Record excerpts below:

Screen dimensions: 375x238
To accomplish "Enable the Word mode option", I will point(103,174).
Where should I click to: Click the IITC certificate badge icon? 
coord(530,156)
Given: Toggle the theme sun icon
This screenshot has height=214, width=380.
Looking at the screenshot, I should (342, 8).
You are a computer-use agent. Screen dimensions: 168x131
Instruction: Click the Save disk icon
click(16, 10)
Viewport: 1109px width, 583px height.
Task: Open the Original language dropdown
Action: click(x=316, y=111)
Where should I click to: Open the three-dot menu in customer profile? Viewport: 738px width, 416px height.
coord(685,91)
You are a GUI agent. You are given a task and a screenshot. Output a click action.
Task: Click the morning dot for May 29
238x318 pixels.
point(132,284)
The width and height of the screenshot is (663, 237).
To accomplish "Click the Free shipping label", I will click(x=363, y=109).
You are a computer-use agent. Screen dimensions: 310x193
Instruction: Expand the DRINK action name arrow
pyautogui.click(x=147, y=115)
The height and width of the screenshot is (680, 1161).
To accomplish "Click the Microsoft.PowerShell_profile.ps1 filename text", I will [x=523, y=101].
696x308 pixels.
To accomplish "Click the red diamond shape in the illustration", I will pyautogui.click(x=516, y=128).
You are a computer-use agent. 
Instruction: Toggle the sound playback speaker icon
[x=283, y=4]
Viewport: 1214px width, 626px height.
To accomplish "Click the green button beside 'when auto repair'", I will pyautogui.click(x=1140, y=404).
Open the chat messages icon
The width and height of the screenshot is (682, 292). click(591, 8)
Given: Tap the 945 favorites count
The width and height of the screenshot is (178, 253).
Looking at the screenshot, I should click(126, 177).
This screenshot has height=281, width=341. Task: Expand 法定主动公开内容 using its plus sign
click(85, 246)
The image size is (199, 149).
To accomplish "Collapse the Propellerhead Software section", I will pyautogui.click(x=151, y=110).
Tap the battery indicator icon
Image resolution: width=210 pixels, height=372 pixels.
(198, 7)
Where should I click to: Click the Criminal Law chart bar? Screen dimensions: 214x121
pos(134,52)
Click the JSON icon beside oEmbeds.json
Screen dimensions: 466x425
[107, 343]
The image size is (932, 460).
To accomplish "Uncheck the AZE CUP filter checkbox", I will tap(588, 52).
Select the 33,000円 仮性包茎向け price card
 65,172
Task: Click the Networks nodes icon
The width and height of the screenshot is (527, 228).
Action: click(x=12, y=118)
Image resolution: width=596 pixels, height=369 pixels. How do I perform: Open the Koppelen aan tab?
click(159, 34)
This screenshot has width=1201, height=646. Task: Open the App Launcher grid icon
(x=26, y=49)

End of Record excerpts.

How many lines in the records above contain the word "accomplish"? Answer with the number only.

> [Problem solution]: 7